I remember my coach reminding my teammates and me of this several times throughout my year on the horse-judging team. As I reflect on my year of competitive judging, I realize how true that statement is.

There are countless members of 4-H, FFA, and collegiate teams who set out to learn how to compete on judging teams for horses, livestock, dairy, poultry, and a variety of other animals every year. However, of those who begin this endeavor, only a fraction are able to see their plans through by fully committing to practice and competition. Why? Because judging is not only a mentally strenuous task, but also one that will challenge you physically.

I frequently speak with young people and parents who are initially interested in the idea of judging, but they are eventually deterred after realizing how much it demands. However, it is extremely important to recognize that immense benefits come along with these difficulties. Therefore, I decided to write this publication about the top 10 values acquired by competing on a judging team.

Top 10 Values

Importance of Commitment

A commitment is defined as a pledge, promise, or obligation—something that is completed from start to finish. Too often youths and adults join clubs or teams only to disappear once challenges arise. However, participation on a competitive judging team shows individuals the benefit that comes with perseverance and following through with commitments.

In most collegiate programs, members are eligible to compete in contests for only 1 year. Therefore, team members are constantly reminded of the need to work extraordinarily hard and stay committed until the end.

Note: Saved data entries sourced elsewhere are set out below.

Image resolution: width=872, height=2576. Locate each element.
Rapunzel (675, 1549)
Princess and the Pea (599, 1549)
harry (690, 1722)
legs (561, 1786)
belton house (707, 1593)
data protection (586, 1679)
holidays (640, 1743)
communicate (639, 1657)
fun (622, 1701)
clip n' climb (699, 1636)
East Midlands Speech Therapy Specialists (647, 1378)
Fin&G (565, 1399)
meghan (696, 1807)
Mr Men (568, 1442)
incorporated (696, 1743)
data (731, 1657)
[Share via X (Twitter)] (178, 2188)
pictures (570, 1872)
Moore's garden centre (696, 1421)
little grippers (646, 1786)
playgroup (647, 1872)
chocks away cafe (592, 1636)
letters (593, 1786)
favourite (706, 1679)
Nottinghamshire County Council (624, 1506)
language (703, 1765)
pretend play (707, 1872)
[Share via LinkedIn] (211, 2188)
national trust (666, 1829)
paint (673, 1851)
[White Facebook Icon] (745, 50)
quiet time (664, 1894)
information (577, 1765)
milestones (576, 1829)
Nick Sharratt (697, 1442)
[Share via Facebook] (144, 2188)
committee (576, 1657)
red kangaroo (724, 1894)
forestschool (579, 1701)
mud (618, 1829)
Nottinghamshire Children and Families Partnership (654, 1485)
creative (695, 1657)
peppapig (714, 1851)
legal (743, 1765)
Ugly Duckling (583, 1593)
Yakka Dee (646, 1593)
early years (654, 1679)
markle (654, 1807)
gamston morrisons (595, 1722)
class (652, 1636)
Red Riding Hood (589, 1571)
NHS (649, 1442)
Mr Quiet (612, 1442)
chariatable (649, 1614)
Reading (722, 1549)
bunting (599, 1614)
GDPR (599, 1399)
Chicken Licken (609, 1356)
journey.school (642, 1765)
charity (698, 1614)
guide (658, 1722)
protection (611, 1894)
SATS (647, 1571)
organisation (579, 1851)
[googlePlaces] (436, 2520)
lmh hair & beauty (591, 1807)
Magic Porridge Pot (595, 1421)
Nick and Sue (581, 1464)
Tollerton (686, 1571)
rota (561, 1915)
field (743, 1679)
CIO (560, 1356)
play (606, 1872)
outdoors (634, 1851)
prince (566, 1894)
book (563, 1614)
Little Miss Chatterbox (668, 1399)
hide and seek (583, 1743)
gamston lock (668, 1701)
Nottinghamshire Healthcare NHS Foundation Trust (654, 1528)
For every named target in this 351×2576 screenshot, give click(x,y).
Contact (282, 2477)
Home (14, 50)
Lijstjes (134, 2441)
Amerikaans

While competitive judging is a physically and mentally exhausting task, it is certainly worth the dedication that it requires. Out of 317 completed responses in a survey conducted by Texas A&M University researchers, 226 people strongly agreed and 85 people agreed that the time they spent on a collegiate judging team taught them the value of hard work and dedication to the common goal (Cavinder et al. 2011).

Oral Communication

In today’s society and education systems, many students struggle with basic oral communication. I have often observed that people who have been through a judging program have less difficulty with verbal communication, especially when speaking in public to an audience. Many of their counterparts have not been through the same rigors required of judging team members.

The oral reasons component of judging gives participants practice, critique, and overall confidence at public speaking. As they become more comfortable presenting sets of reasons, young people also become more confident and comfortable speaking to peers and adults, especially in classroom settings.

Critical-Thinking Skills

Critical-thinking skills are crucial in today’s world, where bosses and teachers often ask for others’ opinions to generate practical discussion. In the judging arena, both in practice and competition, participants learn to make quick yet precise decisions to place classes. They also learn to use their ideas and knowledge collectively to communicate their descriptions effectively.

Improved Confidence

Animal evaluation programs inspire confidence in youth and collegiate participants through the knowledge gained. This knowledge allows them to become comfortable and confident in their ability to correctly evaluate animals. This confidence presents itself in many other facets of life, including work, school, and personal relationships.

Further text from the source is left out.